Non-Boost Invariant Fluid Dynamics

The paper presents a complete and detailed analysis of the hydrodynamics of a fluid without any
boost symmetry. They use the method of coupling the system to an external background geometry, analogously to the Newton-Cartan geometry that has been used to derive Lifshitz hydrodynamics.
They derive the complete structure of transport coefficients at first order in derivatives but non-linearly in the fluctuations. In addition, the constraints given by the positivity of entropy production are analyzed.
The exposition is clear and all the steps of the derivation are given. The results are interesting and potentially useful, even though at present it is not clear if the formalism has any specific application.

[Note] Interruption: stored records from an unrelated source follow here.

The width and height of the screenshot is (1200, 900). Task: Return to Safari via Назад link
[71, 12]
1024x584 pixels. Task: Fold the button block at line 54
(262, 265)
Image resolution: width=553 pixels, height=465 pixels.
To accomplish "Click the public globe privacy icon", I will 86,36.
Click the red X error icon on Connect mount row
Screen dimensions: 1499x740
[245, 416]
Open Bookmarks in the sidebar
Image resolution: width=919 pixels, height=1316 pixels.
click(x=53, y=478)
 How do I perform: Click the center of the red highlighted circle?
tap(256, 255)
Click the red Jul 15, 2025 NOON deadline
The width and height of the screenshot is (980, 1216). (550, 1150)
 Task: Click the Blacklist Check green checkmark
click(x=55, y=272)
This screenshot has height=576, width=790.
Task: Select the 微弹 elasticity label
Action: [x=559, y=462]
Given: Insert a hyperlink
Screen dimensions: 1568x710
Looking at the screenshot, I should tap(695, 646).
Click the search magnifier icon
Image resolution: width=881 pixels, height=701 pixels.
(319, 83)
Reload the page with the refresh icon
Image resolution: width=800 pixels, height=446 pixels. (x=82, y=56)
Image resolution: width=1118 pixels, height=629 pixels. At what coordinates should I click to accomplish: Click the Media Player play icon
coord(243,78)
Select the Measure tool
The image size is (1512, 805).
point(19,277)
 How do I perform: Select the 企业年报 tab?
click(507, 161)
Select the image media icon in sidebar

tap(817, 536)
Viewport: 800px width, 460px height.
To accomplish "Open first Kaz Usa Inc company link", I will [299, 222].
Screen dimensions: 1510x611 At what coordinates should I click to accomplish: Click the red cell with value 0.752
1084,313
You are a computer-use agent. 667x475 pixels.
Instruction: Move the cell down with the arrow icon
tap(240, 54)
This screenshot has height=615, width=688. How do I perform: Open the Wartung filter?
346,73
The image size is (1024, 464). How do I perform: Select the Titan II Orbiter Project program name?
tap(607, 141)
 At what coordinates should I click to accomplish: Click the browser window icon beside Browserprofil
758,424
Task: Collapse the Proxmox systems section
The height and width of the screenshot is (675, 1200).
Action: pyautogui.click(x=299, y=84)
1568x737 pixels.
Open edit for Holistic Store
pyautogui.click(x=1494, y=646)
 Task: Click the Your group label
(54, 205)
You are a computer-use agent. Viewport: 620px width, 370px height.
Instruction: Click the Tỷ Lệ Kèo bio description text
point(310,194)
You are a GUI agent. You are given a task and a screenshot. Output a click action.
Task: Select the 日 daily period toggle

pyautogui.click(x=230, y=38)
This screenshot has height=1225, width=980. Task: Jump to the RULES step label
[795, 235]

I only have a few minor points to raise:
1) I could not completely follow the logic of the derivation of the conservation equation, (4.25), from the action. Before (4.23), it is stated that the fluid equations of motion follow from a diffeo transformation of the action, but then later it is stated that they follow from varying only \beta^\mu. Perhaps the author can elaborate more on this point.

2) There is an ambiguity in separating the HS from the NHS coefficients, as the NHS terms can be seen as solutions of the homogeneous part of eq. (3.11). However in section (4.4) they are identified with parts of the tensors having specific symmetry properties, symmetric or antisymmetric, so seemingly a specific choice has been made but it’s not clear to me how the ambiguity was fixed.

3) The full energy-momentum tensor can be decomposed in a vector and a tensor part, as in (2.24). Can the transport coefficients be separated according to this decomposition?

This paper studies hydrodynamics to first-order in gradients in the case where there is no boost invariance, i.e. theories with a privileged reference frame. In such theories the transport coefficients are functions also of the velocity with respect to that frame.

The novelty of the construction in this paper is to take the uncharged fluid case and generalise it to a curved background. The geometric data is discussed in terms of Aristotelian geometry. Some of the transport coefficients are non-dissipative, and the authors pay close attention to this fact and go as far as to construct an action for these theories.

I recommend that the paper be published as it is an important contribution to the area, particularly for their detailed analysis of how to couple to background geometry in this context, as well as their treatment of the hydrostatic partition function. However I have some minor points that should be addressed first:

1. In the relativistic fluid context, coupling to background geometry does not introduce new transport coefficients at first order. One covariantizes the first order expressions, but new transport coefficients appear at second order in gradients with a curvature term. It would be useful for the authors to clarify whether this is true also in the non-boost-invariant setting. Does the curved background allow for new transport coefficients at first hydrodynamic order, as compared with flat space? Indeed, the authors do state that curvatures first appear at second order in gradients, however I think some further discussion of this point in the manuscript would help clarify the significance of the calculations they have presented.

2. If the answer to the question in point 1. above is negative, then all the transport coefficients studied by the authors should be enumerated previously in [12]. The authors do acknowledge agreement with [12] at the level of the constitutive relations, however I think it would be valuable for readers if they could provide the explicit relations between the transport coefficients appearing in their constitutive relations and the existing definitions.

The authors do an exhaustive classification of first order transport coefficients in fluids which may lack boost invariance and study how they are constrained in some particular cases, imposing Onsager relations, with Lifshitz scale invariance or with Lorentz boost invariance. The results could be of interest in systems with broken boost invariance that appear in condensed matter or in general for fluids in contact with an external medium that sets a fixed reference frame.

The paper completes the classification of possible transport coefficients of fluids of this type to first order (assuming there is no parity breaking), introducing a new set of coefficients that are non-linear in the velocities and would be absent in more symmetric fluids. The analysis is carefully done and the results could be interesting for a variety of researchers working on effective field theories and hydrodynamics.

I have just two small comments/questions that do not affect to the main content of the paper:

-In the introduction the authors state that a superfluid "that appears in nature" would have an expectation value for a gauge potential. I'm not sure what do they have in mind exactly. To mention some cases that I'm sure are known to the authors, one could have a superfluid at zero density if one has a complex scalar with a Higgs-like potential. Similarly, one could have a superfluid at finite density just by introducing a chemical potential for a complex scalar, without gauge fields ever entering the picture. Regarding real superfluids, Helium can be described as having (spontaneously broken) Galilean boost invariance. So I find this discussion a bit confusing.

-Equation (2.27) is declared as the conservation equation extrapolating from the diffeomorphism Ward identity in the action. Maybe assuming some conditions over $\tau_\mu$, would it be possible to define a conserved charge as one does for instance in other cases as the integral of a density, and derive the local conservation equation of the charge density from this definition?